━━━━━ Dataset

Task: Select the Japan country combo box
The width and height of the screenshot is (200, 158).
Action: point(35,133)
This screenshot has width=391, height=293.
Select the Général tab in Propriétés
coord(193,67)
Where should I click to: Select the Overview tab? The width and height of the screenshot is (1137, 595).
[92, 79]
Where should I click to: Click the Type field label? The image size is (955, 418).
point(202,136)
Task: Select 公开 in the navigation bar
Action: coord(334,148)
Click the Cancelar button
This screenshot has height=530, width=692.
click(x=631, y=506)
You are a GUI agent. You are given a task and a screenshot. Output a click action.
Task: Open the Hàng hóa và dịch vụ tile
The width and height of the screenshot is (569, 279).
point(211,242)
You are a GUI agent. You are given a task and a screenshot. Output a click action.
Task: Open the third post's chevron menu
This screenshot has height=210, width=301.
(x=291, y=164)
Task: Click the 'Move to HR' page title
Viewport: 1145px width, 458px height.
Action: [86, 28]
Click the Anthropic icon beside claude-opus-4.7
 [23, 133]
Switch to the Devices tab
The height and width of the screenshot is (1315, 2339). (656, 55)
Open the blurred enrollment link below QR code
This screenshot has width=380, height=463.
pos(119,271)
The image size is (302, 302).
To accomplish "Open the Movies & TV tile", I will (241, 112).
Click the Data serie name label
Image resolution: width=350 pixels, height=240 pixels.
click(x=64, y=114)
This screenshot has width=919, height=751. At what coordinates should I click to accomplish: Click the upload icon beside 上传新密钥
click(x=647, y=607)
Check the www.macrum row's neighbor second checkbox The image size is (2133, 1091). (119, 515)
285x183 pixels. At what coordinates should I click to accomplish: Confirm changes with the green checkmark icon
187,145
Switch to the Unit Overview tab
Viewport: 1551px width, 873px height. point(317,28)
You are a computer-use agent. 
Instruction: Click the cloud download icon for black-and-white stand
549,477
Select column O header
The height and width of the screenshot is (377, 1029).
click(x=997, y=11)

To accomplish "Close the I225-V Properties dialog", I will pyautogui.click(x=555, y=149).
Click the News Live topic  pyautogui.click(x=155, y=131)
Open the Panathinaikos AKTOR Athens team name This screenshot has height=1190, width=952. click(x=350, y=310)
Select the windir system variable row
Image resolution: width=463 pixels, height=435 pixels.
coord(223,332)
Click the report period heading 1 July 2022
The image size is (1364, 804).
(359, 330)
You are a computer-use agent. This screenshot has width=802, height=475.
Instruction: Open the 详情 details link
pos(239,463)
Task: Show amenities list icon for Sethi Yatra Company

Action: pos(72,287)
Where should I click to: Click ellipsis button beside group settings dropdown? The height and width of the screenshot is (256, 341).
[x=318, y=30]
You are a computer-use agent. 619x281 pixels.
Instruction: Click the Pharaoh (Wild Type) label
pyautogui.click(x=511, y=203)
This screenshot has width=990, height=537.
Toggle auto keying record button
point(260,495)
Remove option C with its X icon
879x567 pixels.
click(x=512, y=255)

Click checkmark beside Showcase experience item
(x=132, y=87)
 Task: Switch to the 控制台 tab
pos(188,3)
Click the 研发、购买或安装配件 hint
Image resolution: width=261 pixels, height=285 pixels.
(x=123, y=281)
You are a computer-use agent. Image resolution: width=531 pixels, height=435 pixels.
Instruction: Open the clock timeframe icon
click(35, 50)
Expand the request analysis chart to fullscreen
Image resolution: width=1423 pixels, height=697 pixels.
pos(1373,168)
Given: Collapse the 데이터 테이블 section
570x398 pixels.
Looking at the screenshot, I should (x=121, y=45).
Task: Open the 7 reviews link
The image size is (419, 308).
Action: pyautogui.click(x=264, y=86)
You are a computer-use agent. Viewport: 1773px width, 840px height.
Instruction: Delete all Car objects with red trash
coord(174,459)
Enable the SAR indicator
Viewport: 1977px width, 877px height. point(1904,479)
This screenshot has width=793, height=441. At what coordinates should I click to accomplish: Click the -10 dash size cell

━━━━━━━━━━

Turn the lines from the first one through the line containing "coord(193,67)", inclusive, into a Markdown table with the columns No. and Line, leaving out any blank lines.

| No. | Line |
|---|---|
| 1 | Task: Select the Japan country combo box |
| 2 | The width and height of the screenshot is (200, 158). |
| 3 | Action: point(35,133) |
| 4 | This screenshot has width=391, height=293. |
| 5 | Select the Général tab in Propriétés |
| 6 | coord(193,67) |